Activity at Punggye-ri continuesNorth Korea continues to retain a presence at its nuclear test site in Punggye-ri, according to satellite images published by a U.S. analysis website, fueling speculation of the regime’s continued nuclear ambitions amid signs of an impending missile test this month.
38 North, a North Korea analysis website run by the Washington-based Stimson Center, said in a report on Wednesday that there were signs of personnel and vehicle activity at the Punggye-ri nuclear test site in North Hamgyong Province - the regime’s only known nuclear test site where it conducted numerous nuclear tests between 2006 and 2017.
Foot and vehicle tracks in the snow were detected in images captured of the site between Nov. 18 and Saturday, the report said, which validated a similar observation by 38 North from March.
The report added, however, that there were “no observable signs of activity around the closed tunnel areas,” referring to the three tunnels that Pyongyang publicly detonated in front of foreign journalists in May last year to demonstrate its commitment to denuclearization.
While not evidence of resumed nuclear activities at the site, the report jives with concerns voiced by South Korean officials who have said Pyongyang has the ability to restore Punggye-ri to operational capacity.
At its Sohae Satellite Launching Station in Tongchang-ri, North Pyongan Province, - where the North also dismantled a rocket launch stand at the beginning of negotiations last year - signs of activity were detected before Pyongyang announced last week that it had conducted a “very important” test that would change its “strategic position,” suggesting full operability of the Sohae site had been restored.
Seoul’s chairman of the Joint Chiefs of Staff, Gen. Park Han-ki, testified to the National Assembly in October that at least two of the tunnels used for nuclear tests at Punggye-ri could be restored, and that this could be possible within “a few weeks to a few months.”
At the time of the public detonations last year, there was much suspicion as to whether the tunnels had been demolished beyond recovery, given that the invited journalists only witnessed the entrances to the tunnels being destroyed from a distance of approximately 500 meters (1,640 feet) and were not allowed to verify how extensive the demolitions had been.
Having conducted what is believed to have been a rocket engine test at the Sohae site on Saturday, North Korea is signaling that it may test a long-range missile if no progress is achieved in its talks with Washington by the end of this year. The activities at Punggye-ri show that resuming nuclear tests may also be the recourse the regime could take if dialogue fails altogether.
With Saturday’s test, the United States has accordingly ramped up its surveillance of the North, having deployed more reconnaissance planes over the Korean Peninsula on Thursday in the latest of a series of flybys. According to Aircraft Spots, a Twitter handle tracking military aircraft worldwide, an E-9C Joint Stars plane flew 29,000 feet above Korea Thursday morning, followed by another RC-135W plane in the afternoon. The flybys marked the 10th time this year that Washington conducted such missions.

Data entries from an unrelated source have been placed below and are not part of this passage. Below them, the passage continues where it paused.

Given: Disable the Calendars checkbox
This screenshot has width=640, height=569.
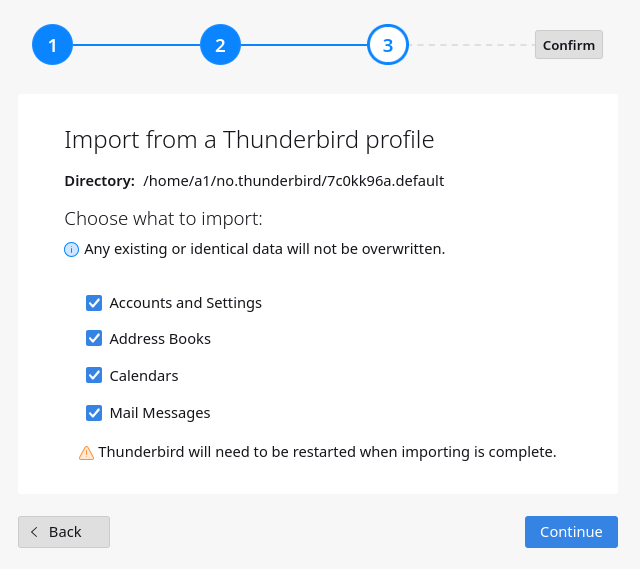Looking at the screenshot, I should pyautogui.click(x=94, y=375).
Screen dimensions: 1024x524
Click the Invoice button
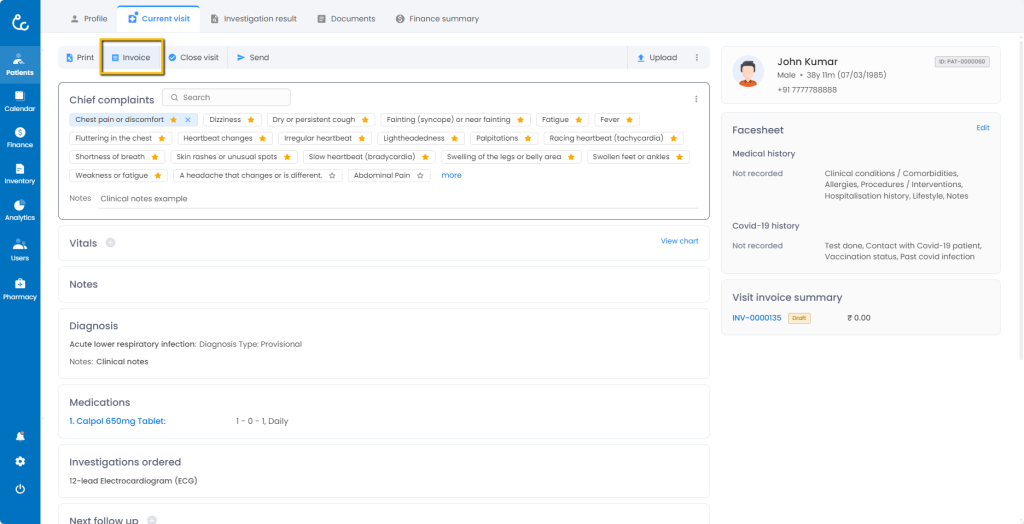coord(131,58)
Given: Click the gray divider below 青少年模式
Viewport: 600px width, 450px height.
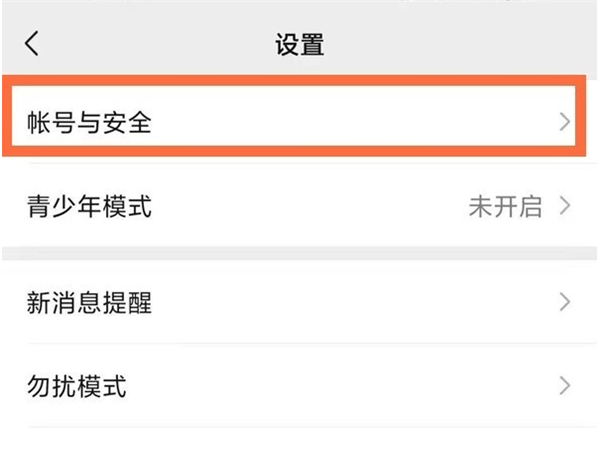Looking at the screenshot, I should coord(300,254).
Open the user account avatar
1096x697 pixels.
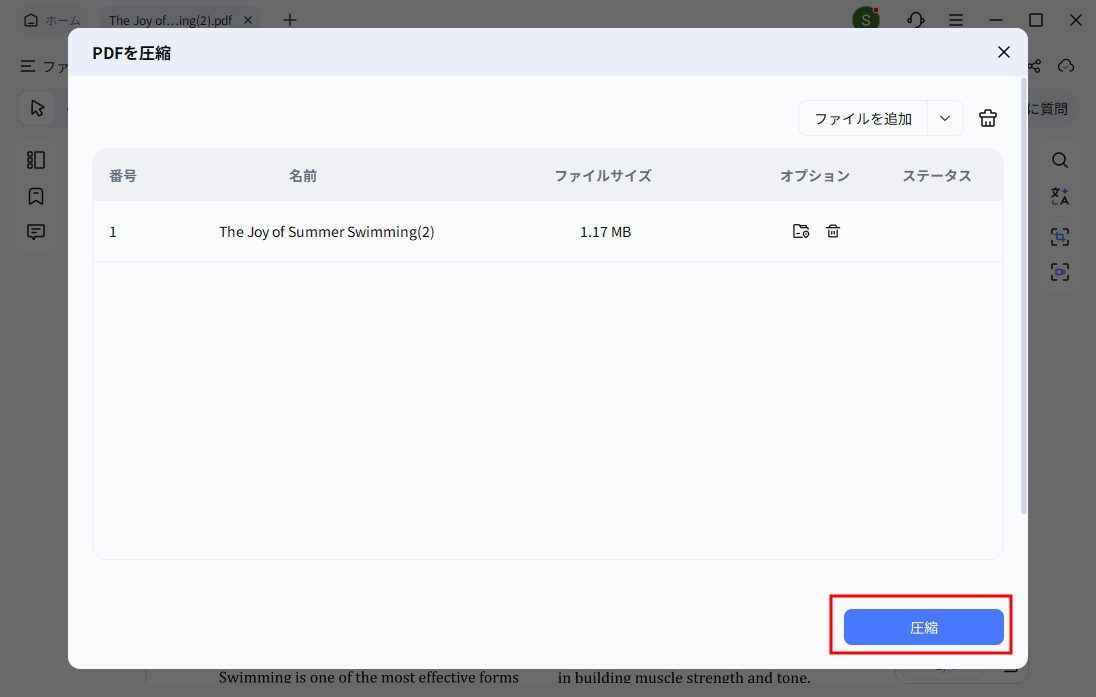coord(865,20)
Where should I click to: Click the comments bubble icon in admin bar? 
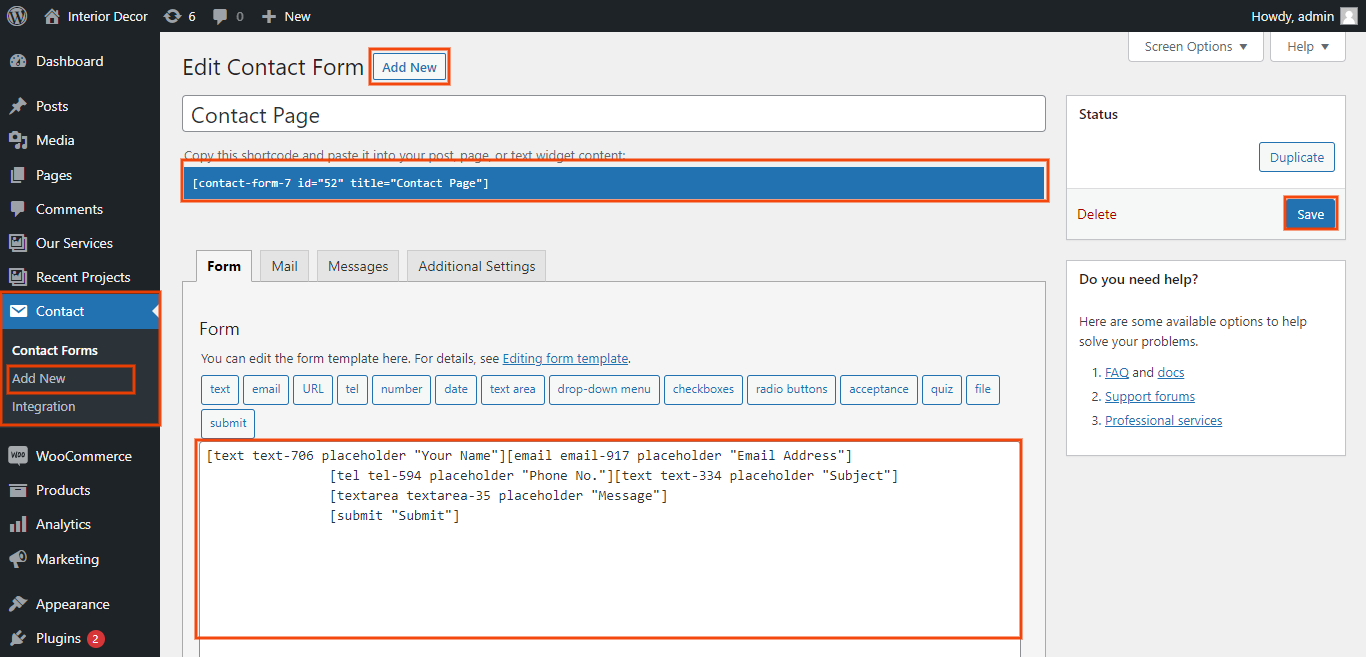click(221, 16)
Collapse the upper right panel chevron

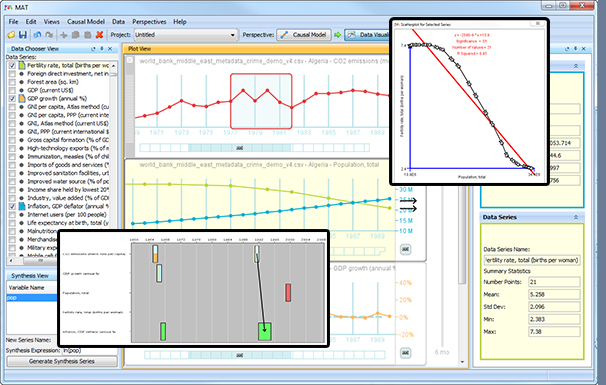pos(576,66)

There is also speculation that the United States could conduct its own intercontinental ballistic missile (ICBM) test in the near future in tandem with the North’s predicted provocations. The U.S. Air Force issued a notice to airmen Thursday forbidding flights near Vandenberg Air Force Base in California, something which it did before conducting tests of its LGM-30 Minuteman III ICBM in May and October.
The land-based missile has a maximum range of around 13,000 kilometers (8,078 miles) and can likely hit Pyongyang from the U.S. mainland in just 30 minutes.